» DESCRIPTION OF THE TASK
From the listing below, copy each line that holds "agent".

» INPUT

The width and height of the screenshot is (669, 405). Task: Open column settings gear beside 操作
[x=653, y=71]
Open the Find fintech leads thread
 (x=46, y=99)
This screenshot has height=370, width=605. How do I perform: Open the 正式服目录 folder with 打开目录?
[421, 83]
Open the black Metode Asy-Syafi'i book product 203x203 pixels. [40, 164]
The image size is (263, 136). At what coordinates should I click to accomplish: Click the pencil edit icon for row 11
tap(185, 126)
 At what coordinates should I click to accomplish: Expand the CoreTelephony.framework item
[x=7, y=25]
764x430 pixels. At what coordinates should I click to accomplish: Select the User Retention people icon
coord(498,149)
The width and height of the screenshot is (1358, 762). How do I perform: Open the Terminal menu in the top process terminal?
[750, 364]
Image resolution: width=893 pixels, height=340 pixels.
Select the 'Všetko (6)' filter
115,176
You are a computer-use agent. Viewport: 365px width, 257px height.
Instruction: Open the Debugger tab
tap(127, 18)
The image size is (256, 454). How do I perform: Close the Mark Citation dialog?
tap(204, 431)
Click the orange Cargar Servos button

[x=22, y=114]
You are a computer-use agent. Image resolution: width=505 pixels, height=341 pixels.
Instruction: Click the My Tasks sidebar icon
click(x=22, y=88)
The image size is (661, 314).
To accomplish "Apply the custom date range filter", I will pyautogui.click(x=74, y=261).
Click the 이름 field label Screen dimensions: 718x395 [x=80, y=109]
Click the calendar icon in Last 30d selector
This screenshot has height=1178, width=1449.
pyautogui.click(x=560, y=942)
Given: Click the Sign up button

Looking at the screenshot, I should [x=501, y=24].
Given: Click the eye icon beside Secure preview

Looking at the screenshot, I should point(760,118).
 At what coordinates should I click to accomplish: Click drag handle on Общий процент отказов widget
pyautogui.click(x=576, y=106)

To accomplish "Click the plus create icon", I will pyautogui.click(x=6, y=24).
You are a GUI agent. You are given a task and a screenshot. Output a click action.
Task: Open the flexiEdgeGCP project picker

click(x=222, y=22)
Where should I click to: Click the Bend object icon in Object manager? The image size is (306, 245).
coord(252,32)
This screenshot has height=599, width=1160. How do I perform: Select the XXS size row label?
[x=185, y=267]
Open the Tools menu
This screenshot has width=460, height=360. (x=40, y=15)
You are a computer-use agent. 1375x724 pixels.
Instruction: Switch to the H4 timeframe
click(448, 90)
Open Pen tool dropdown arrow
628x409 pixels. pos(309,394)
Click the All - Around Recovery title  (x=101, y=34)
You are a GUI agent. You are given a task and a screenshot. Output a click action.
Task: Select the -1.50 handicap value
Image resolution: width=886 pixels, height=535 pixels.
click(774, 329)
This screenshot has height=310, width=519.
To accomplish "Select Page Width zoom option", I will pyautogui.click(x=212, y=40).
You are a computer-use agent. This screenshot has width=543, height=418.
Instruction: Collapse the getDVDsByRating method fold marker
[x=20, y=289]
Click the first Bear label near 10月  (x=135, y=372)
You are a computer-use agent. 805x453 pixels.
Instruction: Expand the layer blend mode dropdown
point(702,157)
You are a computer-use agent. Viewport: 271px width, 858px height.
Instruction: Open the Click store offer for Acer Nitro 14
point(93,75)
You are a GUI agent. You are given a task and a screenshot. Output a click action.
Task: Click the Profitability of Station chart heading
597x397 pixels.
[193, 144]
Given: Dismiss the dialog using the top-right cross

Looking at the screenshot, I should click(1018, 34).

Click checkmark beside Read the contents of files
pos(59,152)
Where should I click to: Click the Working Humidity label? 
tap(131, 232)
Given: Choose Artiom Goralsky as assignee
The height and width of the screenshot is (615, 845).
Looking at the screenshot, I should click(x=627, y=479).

» SOLUTION TO THE PROBLEM
You are a computer-use agent. Viewport: 365px width, 257px height.
You are a computer-use agent. Image resolution: width=505 pixels, height=341 pixels.
You are a GUI agent. You are given a task and a screenshot. Output a click action.
You are a computer-use agent. 1375x724 pixels.
You are a GUI agent. You are given a task and a screenshot. Output a click action.
You are a computer-use agent. This screenshot has width=543, height=418.
You are a computer-use agent. 805x453 pixels.
You are a computer-use agent. Viewport: 271px width, 858px height.
You are a GUI agent. You are given a task and a screenshot. Output a click action.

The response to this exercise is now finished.